My puffy face depressed me; back then, most of my 125 pounds seemed to be located above my neck. But because it was chilly outside and raining sideways, and because I had a stale street-vendor pretzel and a thermos of coffee in my bag, and because I didn't have anywhere else to go until the bus left for Waterbury and the Deliverance Lounge, I decided to stay and devise a strategy. Maybe the Paul Mitchell hairspray fumes would help.

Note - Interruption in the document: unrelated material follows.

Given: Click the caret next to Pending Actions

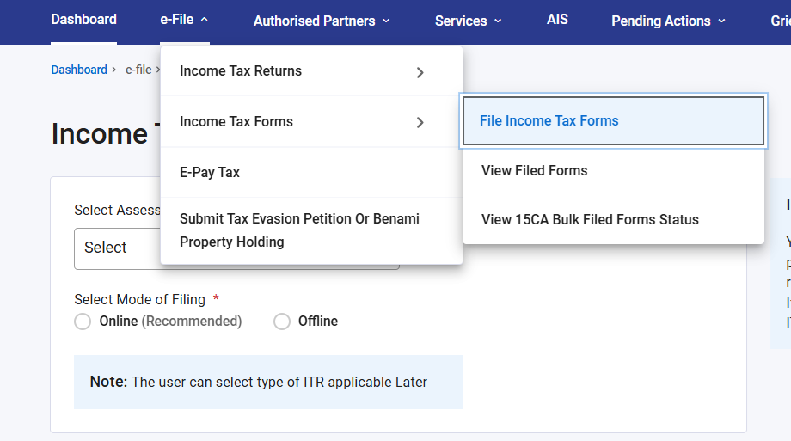Looking at the screenshot, I should pos(721,21).
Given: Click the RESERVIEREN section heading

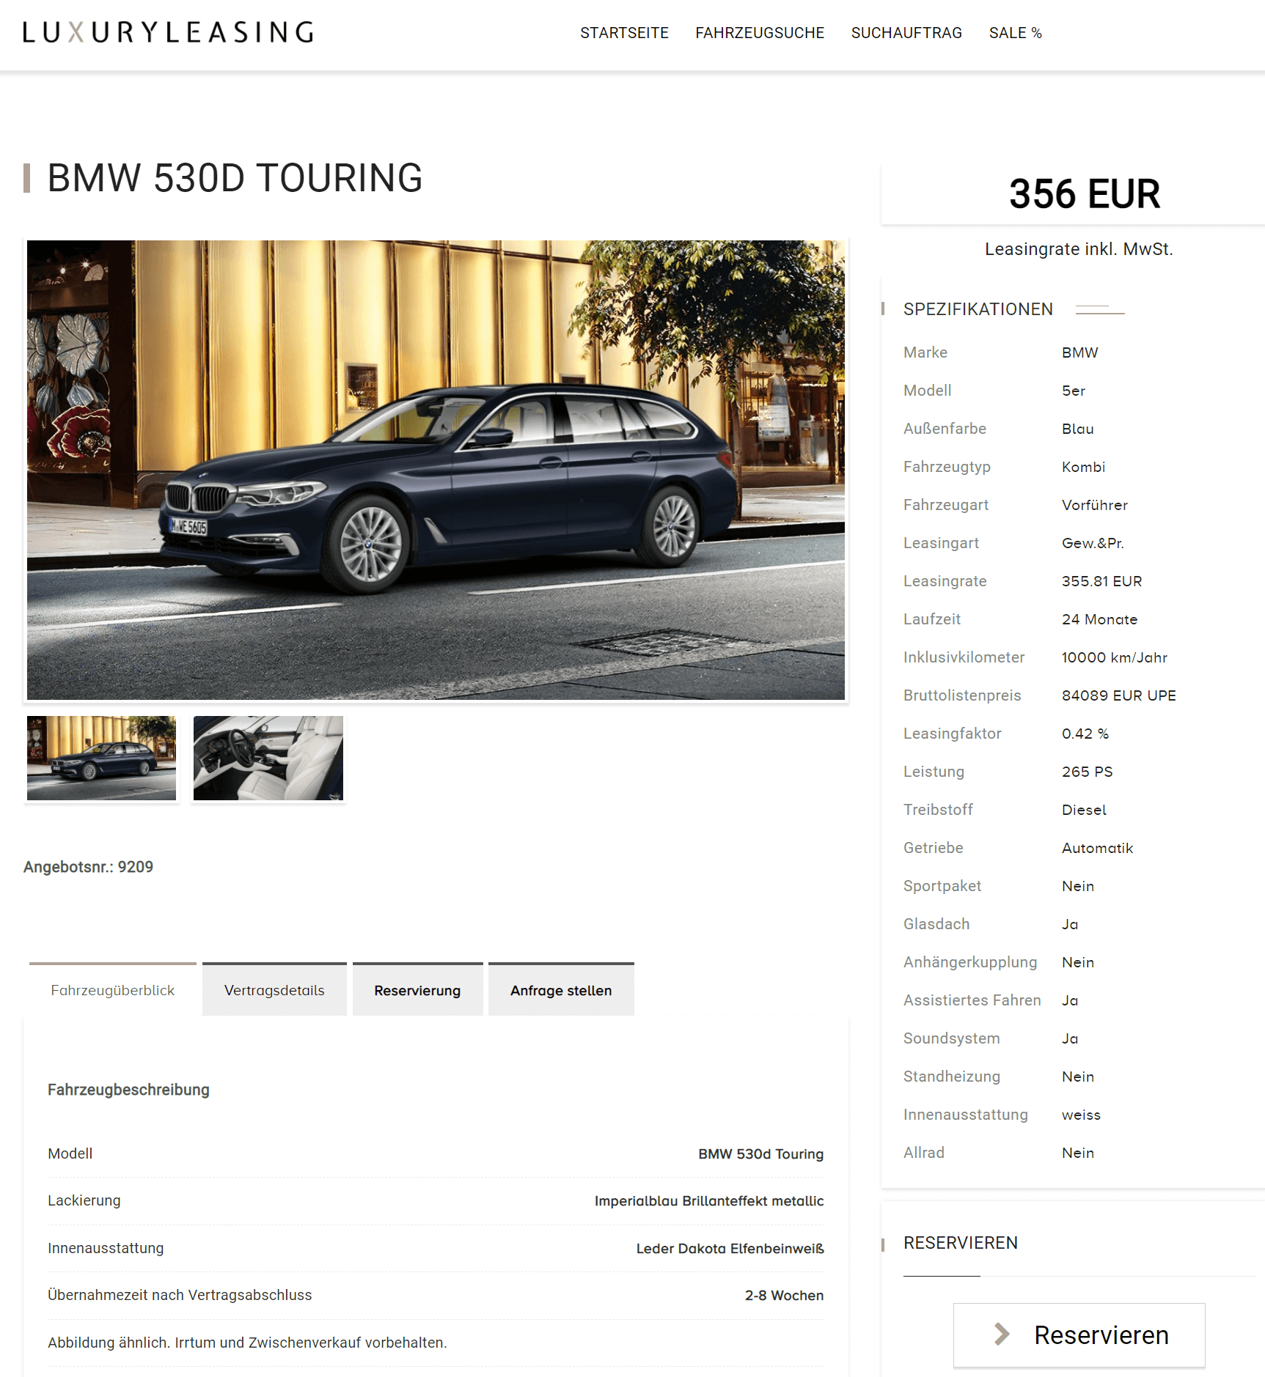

An idea hit me. Horror films are formula films. There's always an awkward girl, an unfortunate looking sidekick, an ugly duckling. This could be me—the dweeb. I had my Waterbury overnight bag with me, so I had access to a large supply of ugly-girl enhancement tools: makeup remover, hair twisties, pink Keds, fat-girl sweat pants, reading glasses, a baggy old t-shirt—in short, my Ultimate Pajamas™. I shoved my way into the crowded bathroom, where I changed clothes and experimented with some bad-posture poses. An hour later my group was called into the studio. While my beautiful competitors fluffed their hair and beamed at the casting director as if they were auditioning for a Pantene commercial, I stared at my feet.
"Pathetic," said the casting lady.
"I know," said a Jesus-looking man standing in the corner. "She's perfect."
Jesus came over to me and introduced himself. "I'm Mark Rosman, the director. I think you're my Jeanne."
"The rest of you, thank you very much." The casting lady wedged open the door with her boot. "NEXT PLEASE!" she yelled into the crowded lobby.
I shook hands with Jesus, made an appointment to read for him, and slipped out the door as the next group of calendar girls sashayed in. I hadn't yet been offered the part, but I knew I had nailed it.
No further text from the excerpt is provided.